*SOURCE DOCUMENT:*
Segment Open

The vendor's automation didn't know and didn't care to learn.
It applied the main brand's AssetType codes to all the sister brands. Thousands of SKUs, all mismatched. To be fair, the main brand kind of worked, displaying everything in the same SKU but not in the order we wanted.
The sequencing logic was also destroyed. The vendor's system had its own ideas about "optimal" ordering. It didn't understand that you show the product shot first, the application photo second, the technical diagram third, and warranty information last. It just... sorted things.
Even our custom warehouse photos, which didn't follow manufacturer naming conventions because we created them, were lost in the shuffle. And it wasn't just images. So many custom part names we'd created disappeared from the site completely. Broken image links were everywhere, creating a terrible customer experience.
The Pushback: Too Simple to Believe
I brought my findings to the team.
The vendor's response? "It's a data issue. Your legacy data doesn't conform to standards. You need to reach out to every brand and ask them to fix their sister SKU formats."

Segment Closed

*EXTRACTED RECORDS:*
Segment Open

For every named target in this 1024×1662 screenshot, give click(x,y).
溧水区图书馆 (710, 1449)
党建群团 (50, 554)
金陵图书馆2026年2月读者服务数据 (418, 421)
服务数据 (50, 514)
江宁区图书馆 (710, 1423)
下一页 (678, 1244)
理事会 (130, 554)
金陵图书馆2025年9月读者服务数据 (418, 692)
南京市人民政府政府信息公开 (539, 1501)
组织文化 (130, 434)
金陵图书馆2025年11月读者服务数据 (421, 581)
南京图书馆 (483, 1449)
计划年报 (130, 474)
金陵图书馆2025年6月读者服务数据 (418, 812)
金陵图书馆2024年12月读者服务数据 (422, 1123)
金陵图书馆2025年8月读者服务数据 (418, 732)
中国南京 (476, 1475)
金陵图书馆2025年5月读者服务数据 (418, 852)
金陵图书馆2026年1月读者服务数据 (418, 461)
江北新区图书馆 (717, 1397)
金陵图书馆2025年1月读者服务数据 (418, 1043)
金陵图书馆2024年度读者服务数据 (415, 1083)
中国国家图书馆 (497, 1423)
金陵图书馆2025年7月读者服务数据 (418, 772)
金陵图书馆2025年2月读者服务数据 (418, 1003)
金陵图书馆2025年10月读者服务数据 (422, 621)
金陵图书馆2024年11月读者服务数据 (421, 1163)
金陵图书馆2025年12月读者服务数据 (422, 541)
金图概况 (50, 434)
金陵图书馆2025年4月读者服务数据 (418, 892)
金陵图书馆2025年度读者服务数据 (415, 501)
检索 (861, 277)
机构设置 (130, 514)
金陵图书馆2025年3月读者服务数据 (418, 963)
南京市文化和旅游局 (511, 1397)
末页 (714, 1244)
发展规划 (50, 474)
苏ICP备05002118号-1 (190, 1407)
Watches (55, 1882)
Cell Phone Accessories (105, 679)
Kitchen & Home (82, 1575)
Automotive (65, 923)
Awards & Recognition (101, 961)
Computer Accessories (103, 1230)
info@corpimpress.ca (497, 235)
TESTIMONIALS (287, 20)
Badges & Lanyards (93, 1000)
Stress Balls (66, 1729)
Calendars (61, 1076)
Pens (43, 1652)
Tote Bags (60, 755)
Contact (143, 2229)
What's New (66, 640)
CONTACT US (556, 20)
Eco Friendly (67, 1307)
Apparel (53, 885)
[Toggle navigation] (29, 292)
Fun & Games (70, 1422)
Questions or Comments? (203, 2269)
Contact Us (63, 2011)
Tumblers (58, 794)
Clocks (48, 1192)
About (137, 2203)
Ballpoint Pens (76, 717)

Segment Closed

*WORK REQUEST 1:* In the account of the vendor's automation, which item should appear last in the intended image order?
*WORK REQUEST 2:* In the account of the vendor's automation, why did thousands of SKUs end up mismatched?

*WRITTEN REPLY 1:* Warranty information.

*WRITTEN REPLY 2:* The vendor's automation applied the main brand's AssetType codes to all the sister brands. That left thousands of SKUs mismatched.